====== Data entries ======
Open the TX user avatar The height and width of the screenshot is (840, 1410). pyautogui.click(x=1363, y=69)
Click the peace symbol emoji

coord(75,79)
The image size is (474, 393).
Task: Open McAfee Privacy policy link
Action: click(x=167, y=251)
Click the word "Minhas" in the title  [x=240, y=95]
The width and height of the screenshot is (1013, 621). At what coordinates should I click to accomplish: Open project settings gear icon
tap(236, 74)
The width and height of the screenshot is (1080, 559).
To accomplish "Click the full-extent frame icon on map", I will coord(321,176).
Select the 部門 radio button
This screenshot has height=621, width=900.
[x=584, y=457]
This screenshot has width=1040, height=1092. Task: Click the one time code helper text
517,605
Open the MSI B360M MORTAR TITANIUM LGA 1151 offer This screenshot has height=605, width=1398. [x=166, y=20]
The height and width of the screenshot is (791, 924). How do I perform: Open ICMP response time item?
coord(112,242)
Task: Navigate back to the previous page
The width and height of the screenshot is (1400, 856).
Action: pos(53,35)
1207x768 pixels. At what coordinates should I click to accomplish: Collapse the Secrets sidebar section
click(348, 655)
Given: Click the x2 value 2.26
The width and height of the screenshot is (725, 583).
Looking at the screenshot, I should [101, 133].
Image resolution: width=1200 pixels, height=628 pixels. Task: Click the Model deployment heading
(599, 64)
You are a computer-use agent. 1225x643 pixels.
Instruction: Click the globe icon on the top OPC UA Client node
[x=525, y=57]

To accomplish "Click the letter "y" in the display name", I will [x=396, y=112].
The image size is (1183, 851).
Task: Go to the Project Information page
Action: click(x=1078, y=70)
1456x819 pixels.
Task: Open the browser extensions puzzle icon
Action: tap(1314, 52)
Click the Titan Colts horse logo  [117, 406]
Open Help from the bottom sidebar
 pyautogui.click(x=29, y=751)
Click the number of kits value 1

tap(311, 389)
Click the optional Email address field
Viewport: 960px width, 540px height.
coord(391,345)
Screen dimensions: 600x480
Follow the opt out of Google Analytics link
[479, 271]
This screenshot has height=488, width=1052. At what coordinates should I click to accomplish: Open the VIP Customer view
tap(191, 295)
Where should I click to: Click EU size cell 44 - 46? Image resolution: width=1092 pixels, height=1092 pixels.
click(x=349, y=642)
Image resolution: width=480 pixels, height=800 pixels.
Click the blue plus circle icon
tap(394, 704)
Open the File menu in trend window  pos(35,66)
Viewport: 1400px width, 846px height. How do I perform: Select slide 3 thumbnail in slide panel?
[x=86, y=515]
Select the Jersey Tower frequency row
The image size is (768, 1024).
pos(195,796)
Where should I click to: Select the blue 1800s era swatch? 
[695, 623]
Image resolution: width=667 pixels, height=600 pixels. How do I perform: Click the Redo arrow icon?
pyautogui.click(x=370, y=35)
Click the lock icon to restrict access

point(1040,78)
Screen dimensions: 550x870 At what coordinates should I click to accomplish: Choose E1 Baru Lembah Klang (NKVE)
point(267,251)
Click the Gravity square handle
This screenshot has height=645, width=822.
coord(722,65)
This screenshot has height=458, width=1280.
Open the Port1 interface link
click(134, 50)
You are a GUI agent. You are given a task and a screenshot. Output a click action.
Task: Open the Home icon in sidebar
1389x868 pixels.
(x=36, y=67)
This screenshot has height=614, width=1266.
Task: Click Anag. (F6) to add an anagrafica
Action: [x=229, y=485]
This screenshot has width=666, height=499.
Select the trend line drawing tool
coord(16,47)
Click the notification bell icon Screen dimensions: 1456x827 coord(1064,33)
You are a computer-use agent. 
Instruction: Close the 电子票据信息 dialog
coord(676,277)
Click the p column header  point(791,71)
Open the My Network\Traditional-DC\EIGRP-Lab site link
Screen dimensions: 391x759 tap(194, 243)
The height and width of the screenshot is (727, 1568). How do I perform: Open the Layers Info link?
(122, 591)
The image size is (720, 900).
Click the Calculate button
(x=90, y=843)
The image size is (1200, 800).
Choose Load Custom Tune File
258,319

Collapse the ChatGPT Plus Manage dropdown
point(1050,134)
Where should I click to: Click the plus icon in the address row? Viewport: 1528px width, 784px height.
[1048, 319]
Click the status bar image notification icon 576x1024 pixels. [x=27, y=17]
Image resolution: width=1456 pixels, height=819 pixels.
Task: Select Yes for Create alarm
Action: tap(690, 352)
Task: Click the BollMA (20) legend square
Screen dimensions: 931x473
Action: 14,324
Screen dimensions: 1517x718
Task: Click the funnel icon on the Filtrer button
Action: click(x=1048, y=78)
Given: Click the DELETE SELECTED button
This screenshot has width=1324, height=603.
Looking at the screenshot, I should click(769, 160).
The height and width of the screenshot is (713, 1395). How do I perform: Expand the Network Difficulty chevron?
======
Reproduce every one of the records above, word for word, without changing anything.

Open the TX user avatar The height and width of the screenshot is (840, 1410). pyautogui.click(x=1363, y=69)
Click the peace symbol emoji

coord(75,79)
The image size is (474, 393).
Task: Open McAfee Privacy policy link
Action: click(x=167, y=251)
Click the word "Minhas" in the title  [x=240, y=95]
The width and height of the screenshot is (1013, 621). At what coordinates should I click to accomplish: Open project settings gear icon
tap(236, 74)
The width and height of the screenshot is (1080, 559).
To accomplish "Click the full-extent frame icon on map", I will coord(321,176).
Select the 部門 radio button
This screenshot has height=621, width=900.
[x=584, y=457]
This screenshot has width=1040, height=1092. Task: Click the one time code helper text
517,605
Open the MSI B360M MORTAR TITANIUM LGA 1151 offer This screenshot has height=605, width=1398. [x=166, y=20]
The height and width of the screenshot is (791, 924). How do I perform: Open ICMP response time item?
coord(112,242)
Task: Navigate back to the previous page
The width and height of the screenshot is (1400, 856).
Action: pos(53,35)
1207x768 pixels. At what coordinates should I click to accomplish: Collapse the Secrets sidebar section
click(348, 655)
Given: Click the x2 value 2.26
The width and height of the screenshot is (725, 583).
Looking at the screenshot, I should [101, 133].
Image resolution: width=1200 pixels, height=628 pixels. Task: Click the Model deployment heading
(599, 64)
You are a computer-use agent. 1225x643 pixels.
Instruction: Click the globe icon on the top OPC UA Client node
[x=525, y=57]

To accomplish "Click the letter "y" in the display name", I will [x=396, y=112].
The image size is (1183, 851).
Task: Go to the Project Information page
Action: click(x=1078, y=70)
1456x819 pixels.
Task: Open the browser extensions puzzle icon
Action: tap(1314, 52)
Click the Titan Colts horse logo  [117, 406]
Open Help from the bottom sidebar
 pyautogui.click(x=29, y=751)
Click the number of kits value 1

tap(311, 389)
Click the optional Email address field
Viewport: 960px width, 540px height.
coord(391,345)
Screen dimensions: 600x480
Follow the opt out of Google Analytics link
[479, 271]
This screenshot has height=488, width=1052. At what coordinates should I click to accomplish: Open the VIP Customer view
tap(191, 295)
Where should I click to: Click EU size cell 44 - 46? Image resolution: width=1092 pixels, height=1092 pixels.
click(x=349, y=642)
Image resolution: width=480 pixels, height=800 pixels.
Click the blue plus circle icon
tap(394, 704)
Open the File menu in trend window  pos(35,66)
Viewport: 1400px width, 846px height. How do I perform: Select slide 3 thumbnail in slide panel?
[x=86, y=515]
Select the Jersey Tower frequency row
The image size is (768, 1024).
pos(195,796)
Where should I click to: Select the blue 1800s era swatch? 
[695, 623]
Image resolution: width=667 pixels, height=600 pixels. How do I perform: Click the Redo arrow icon?
pyautogui.click(x=370, y=35)
Click the lock icon to restrict access

point(1040,78)
Screen dimensions: 550x870 At what coordinates should I click to accomplish: Choose E1 Baru Lembah Klang (NKVE)
point(267,251)
Click the Gravity square handle
This screenshot has height=645, width=822.
coord(722,65)
This screenshot has height=458, width=1280.
Open the Port1 interface link
click(134, 50)
You are a GUI agent. You are given a task and a screenshot. Output a click action.
Task: Open the Home icon in sidebar
1389x868 pixels.
(x=36, y=67)
This screenshot has height=614, width=1266.
Task: Click Anag. (F6) to add an anagrafica
Action: [x=229, y=485]
This screenshot has width=666, height=499.
Select the trend line drawing tool
coord(16,47)
Click the notification bell icon Screen dimensions: 1456x827 coord(1064,33)
You are a computer-use agent. 
Instruction: Close the 电子票据信息 dialog
coord(676,277)
Click the p column header  point(791,71)
Open the My Network\Traditional-DC\EIGRP-Lab site link
Screen dimensions: 391x759 tap(194, 243)
The height and width of the screenshot is (727, 1568). How do I perform: Open the Layers Info link?
(122, 591)
The image size is (720, 900).
Click the Calculate button
(x=90, y=843)
The image size is (1200, 800).
Choose Load Custom Tune File
258,319

Collapse the ChatGPT Plus Manage dropdown
point(1050,134)
Where should I click to: Click the plus icon in the address row? Viewport: 1528px width, 784px height.
[1048, 319]
Click the status bar image notification icon 576x1024 pixels. [x=27, y=17]
Image resolution: width=1456 pixels, height=819 pixels.
Task: Select Yes for Create alarm
Action: tap(690, 352)
Task: Click the BollMA (20) legend square
Screen dimensions: 931x473
Action: 14,324
Screen dimensions: 1517x718
Task: Click the funnel icon on the Filtrer button
Action: click(x=1048, y=78)
Given: Click the DELETE SELECTED button
This screenshot has width=1324, height=603.
Looking at the screenshot, I should click(769, 160).
The height and width of the screenshot is (713, 1395). How do I perform: Expand the Network Difficulty chevron?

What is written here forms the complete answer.